Stick Fly was a representation of all of these. It dealt with self preservation and remembering who you are as an individual no matter what your family says or does. It was a reminder that our family isn't necessarily what defines us, contrary to what many believe.
Stick Fly is filled with people struggling to find out their true identities.
Rosie Benton, Mekhi Phifer, Tracie Thoms, Ruben Santiago Hudson, Dulé Hill and Condola Rashad |
Beginning with the father, always struggling with the fact that he will forever live beneath his wife's father. He felt so powerless and inferior that he needed to sleep with the maid to feel like a "man". Then there was his perfect, rich, plastic surgeon son, so unconcerned with who he was as long as he had money and his waspy girlfriend. There was the younger son who was constantly struggling to figure out what he wanted to do, and of course, once he did, he was thought of as a joke by his father. There was the waspy girlfriend who was so unvalued by her boyfriend and was using him because he was black to make her parents mad. There was the younger son's girlfriend who grew up poor and unrecognized by her famous and successful father who completely denied her existence.

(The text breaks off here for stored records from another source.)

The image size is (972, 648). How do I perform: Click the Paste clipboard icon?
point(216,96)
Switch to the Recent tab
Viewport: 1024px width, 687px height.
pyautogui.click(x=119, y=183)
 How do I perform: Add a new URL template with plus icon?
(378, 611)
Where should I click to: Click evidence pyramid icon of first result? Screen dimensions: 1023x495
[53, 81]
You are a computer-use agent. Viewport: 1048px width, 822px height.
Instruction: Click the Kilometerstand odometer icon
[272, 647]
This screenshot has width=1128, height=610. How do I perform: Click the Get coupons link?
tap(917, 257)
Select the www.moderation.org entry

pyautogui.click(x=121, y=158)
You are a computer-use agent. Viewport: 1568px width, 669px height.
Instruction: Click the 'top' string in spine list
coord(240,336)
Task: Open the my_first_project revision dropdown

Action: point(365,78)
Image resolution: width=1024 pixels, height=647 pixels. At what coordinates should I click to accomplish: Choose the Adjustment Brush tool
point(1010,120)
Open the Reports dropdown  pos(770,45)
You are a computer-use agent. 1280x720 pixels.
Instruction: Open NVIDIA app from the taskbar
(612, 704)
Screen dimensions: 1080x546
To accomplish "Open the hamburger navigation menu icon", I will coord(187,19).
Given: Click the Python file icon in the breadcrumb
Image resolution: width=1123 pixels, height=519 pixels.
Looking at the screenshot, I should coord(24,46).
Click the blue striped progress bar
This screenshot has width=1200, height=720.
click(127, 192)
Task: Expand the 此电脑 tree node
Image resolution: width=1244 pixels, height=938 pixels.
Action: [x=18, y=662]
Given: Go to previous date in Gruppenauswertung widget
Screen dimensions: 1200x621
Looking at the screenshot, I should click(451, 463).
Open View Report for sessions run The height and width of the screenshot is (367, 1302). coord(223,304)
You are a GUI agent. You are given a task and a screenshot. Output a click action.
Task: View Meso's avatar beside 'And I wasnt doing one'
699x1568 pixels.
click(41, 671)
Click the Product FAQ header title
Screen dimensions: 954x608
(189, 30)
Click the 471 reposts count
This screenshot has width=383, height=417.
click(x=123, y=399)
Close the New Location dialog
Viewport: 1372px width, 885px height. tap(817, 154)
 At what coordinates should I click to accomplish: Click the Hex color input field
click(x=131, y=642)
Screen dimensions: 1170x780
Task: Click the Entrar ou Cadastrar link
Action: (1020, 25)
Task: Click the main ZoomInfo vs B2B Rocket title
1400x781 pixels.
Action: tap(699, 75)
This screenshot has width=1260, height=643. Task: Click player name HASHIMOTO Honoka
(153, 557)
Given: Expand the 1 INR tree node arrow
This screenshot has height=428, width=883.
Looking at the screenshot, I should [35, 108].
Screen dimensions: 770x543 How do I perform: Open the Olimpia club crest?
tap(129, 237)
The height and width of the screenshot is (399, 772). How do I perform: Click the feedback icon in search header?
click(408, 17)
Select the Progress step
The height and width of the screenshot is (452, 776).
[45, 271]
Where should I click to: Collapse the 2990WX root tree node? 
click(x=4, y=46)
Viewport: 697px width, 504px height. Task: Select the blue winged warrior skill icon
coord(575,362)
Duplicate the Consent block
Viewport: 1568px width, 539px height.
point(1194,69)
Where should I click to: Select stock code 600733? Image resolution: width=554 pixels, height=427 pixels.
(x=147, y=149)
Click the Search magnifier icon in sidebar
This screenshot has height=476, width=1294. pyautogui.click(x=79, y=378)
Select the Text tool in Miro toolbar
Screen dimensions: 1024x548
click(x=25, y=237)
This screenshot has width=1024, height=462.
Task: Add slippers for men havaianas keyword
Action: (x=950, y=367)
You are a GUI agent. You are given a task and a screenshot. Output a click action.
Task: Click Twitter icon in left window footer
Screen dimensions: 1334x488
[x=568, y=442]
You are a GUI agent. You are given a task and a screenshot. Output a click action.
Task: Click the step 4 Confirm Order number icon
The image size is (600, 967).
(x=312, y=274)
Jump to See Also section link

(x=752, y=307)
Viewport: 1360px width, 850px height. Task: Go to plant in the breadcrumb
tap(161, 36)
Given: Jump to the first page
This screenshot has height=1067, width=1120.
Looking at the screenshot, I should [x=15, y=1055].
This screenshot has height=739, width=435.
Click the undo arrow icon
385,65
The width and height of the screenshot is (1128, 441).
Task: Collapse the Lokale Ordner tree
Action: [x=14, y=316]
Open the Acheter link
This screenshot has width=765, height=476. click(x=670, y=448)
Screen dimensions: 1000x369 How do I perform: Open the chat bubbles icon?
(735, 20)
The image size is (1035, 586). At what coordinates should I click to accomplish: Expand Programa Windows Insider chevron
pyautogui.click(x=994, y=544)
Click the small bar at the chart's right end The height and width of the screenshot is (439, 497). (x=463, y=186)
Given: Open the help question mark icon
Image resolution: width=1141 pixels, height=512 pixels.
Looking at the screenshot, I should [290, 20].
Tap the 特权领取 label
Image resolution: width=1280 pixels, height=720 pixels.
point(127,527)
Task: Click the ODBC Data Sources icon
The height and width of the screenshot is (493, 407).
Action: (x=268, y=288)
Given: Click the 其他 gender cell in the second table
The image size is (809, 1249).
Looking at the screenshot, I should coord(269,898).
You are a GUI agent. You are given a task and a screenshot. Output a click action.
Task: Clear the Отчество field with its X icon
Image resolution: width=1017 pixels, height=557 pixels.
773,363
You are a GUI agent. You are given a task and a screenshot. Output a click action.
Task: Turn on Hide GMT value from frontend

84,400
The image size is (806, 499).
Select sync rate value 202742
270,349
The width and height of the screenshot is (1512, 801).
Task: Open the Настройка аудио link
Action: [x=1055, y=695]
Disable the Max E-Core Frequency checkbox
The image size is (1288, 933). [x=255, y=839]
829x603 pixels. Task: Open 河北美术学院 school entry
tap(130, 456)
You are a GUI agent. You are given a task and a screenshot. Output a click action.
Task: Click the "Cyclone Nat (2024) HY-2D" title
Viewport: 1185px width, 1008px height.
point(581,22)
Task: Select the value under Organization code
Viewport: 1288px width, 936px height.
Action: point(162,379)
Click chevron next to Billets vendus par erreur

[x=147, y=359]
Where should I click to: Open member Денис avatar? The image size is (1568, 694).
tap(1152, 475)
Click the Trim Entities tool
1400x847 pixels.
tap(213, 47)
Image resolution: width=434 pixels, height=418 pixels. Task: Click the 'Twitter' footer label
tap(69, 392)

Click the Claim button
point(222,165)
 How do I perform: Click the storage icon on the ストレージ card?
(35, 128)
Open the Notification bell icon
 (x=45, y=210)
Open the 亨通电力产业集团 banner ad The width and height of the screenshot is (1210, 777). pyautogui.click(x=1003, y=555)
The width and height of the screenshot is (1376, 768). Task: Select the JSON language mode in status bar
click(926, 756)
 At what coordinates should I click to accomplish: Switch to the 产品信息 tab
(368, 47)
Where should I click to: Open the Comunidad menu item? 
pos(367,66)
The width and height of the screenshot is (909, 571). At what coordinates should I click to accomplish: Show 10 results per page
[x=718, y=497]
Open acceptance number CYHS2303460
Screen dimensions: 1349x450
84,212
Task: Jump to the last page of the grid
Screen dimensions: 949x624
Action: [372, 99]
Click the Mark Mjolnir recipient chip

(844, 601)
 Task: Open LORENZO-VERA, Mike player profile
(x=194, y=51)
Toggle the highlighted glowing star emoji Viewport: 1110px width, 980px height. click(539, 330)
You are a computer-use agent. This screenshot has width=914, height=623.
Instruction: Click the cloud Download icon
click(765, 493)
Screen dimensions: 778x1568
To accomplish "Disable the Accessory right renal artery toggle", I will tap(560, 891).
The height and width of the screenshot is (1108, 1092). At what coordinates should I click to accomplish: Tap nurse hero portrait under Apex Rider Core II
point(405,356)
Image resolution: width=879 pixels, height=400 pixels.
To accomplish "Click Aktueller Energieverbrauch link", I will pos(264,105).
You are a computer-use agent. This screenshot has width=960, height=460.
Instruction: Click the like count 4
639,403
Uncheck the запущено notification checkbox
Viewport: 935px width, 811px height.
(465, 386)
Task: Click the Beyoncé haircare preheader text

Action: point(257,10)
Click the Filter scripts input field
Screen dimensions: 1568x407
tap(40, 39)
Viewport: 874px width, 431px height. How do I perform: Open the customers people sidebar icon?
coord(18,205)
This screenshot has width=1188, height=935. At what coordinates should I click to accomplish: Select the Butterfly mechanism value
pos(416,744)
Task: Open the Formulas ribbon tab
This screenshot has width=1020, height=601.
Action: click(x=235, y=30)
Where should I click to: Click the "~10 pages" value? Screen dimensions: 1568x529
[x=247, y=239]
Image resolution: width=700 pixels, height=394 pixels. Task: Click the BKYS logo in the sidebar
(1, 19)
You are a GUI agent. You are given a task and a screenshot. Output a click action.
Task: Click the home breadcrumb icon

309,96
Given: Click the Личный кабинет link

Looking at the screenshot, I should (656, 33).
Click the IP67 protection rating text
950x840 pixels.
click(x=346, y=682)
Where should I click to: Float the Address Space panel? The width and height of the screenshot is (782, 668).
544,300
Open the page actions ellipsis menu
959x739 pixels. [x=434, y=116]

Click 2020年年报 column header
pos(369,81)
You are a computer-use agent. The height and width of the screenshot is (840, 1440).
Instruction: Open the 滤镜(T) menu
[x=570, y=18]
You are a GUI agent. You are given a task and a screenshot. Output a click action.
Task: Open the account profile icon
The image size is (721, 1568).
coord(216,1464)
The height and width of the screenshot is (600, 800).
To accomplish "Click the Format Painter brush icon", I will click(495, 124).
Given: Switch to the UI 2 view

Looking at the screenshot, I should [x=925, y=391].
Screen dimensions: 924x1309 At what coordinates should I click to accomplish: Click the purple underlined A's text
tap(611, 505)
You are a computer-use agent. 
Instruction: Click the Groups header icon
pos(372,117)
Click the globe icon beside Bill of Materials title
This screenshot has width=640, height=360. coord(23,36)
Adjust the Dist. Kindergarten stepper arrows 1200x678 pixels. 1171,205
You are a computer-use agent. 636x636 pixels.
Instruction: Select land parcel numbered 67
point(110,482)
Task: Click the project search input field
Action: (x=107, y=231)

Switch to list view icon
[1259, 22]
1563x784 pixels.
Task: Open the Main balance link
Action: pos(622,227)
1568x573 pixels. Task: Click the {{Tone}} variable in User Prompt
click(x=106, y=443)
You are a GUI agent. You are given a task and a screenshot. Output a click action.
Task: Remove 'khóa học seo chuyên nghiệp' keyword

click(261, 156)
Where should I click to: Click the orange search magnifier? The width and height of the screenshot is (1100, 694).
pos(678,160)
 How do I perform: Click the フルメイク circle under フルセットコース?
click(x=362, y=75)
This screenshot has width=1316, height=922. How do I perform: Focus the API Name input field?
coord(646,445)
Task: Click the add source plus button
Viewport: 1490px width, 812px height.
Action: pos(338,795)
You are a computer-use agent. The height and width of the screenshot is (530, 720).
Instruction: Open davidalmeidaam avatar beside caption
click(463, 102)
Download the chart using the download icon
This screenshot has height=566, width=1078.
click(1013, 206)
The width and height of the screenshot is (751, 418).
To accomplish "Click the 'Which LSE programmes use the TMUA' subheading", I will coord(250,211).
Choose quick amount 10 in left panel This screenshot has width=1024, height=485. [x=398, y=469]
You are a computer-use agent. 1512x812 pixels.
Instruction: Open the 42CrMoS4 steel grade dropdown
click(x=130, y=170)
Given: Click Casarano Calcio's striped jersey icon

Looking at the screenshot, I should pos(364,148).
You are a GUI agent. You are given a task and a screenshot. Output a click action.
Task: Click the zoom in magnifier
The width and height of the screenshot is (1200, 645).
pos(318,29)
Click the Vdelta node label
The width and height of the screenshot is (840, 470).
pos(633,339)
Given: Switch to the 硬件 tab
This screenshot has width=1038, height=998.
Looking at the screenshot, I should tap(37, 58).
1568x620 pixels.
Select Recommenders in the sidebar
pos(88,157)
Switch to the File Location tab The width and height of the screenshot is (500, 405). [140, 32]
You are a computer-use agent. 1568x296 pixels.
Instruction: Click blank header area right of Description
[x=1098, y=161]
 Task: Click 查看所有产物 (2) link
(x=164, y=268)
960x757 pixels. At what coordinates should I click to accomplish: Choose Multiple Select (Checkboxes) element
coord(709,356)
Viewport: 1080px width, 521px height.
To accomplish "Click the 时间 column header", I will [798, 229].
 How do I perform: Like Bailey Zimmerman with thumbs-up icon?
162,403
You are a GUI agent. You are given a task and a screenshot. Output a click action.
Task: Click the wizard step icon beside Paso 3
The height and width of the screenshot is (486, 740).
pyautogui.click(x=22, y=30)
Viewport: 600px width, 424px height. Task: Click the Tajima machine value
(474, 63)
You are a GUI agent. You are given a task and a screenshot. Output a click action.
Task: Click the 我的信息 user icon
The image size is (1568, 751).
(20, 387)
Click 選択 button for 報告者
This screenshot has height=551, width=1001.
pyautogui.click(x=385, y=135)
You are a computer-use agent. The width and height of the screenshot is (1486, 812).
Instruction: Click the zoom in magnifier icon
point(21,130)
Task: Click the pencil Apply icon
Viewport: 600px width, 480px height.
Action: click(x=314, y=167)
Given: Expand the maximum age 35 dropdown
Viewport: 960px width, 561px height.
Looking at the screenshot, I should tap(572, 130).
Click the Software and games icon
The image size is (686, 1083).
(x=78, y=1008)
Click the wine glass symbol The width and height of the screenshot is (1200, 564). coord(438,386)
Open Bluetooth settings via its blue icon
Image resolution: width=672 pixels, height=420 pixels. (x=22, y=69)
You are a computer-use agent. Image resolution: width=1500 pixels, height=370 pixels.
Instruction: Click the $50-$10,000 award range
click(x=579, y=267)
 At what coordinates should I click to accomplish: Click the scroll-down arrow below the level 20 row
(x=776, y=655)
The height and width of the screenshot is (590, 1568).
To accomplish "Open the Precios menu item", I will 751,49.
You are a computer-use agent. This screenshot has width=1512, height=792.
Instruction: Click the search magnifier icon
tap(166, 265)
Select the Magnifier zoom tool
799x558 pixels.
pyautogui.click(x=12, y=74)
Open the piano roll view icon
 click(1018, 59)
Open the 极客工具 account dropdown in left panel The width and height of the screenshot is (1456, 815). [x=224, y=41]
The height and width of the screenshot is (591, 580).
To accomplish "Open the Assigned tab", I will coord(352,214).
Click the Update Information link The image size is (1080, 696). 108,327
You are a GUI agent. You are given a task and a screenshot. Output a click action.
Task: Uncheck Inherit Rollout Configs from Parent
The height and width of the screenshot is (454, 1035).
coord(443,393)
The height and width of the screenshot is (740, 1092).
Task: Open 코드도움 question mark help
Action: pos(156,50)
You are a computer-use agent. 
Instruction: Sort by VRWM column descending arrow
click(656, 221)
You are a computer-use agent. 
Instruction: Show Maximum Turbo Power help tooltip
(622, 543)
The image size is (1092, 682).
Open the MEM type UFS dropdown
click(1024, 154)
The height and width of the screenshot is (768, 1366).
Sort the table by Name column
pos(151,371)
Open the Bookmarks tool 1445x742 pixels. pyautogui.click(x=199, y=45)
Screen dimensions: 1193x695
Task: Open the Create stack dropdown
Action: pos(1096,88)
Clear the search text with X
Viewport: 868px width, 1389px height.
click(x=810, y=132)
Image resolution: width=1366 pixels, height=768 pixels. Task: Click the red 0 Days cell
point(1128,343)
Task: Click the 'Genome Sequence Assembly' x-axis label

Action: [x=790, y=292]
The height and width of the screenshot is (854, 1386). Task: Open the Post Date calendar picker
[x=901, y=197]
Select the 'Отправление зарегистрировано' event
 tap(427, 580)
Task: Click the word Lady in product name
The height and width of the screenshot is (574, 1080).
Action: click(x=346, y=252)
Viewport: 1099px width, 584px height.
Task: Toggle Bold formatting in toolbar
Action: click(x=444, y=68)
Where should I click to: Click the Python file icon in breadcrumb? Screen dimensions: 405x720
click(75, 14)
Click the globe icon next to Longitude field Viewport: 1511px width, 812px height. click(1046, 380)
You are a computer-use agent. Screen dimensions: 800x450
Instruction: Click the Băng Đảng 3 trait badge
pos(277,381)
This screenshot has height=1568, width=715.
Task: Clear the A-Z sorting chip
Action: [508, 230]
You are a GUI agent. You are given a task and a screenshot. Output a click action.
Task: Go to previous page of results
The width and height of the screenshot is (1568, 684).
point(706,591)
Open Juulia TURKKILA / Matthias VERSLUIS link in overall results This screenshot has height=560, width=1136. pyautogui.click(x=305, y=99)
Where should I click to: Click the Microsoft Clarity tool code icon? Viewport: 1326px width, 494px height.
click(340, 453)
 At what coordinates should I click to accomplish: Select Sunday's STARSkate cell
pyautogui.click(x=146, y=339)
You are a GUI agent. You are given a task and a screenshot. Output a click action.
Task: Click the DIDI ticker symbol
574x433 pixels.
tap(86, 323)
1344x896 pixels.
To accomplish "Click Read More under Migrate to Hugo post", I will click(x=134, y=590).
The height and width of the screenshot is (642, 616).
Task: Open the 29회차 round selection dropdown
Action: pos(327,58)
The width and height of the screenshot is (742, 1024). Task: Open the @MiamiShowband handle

And then there was Cheryl (Played by Condola Rashad. INCREDIBLE). Cheryl was the maid's daughter. She grew up without a father. She was always out of place, going to predominantly white and rich prep schools and always being one of the few African Americans, as well as the only poor one. She was the only character that could cope with family, that understood that we are independent of our families, that they don't necessarily define us. When her mother calls to tell her that the man Cheryl works for is her father, she confronts him. He does nothing. In response to this, she merely utters, "Well that sucked."
She didn't dwell on her misfortune, she accepted that shit happens and she always just let life go on.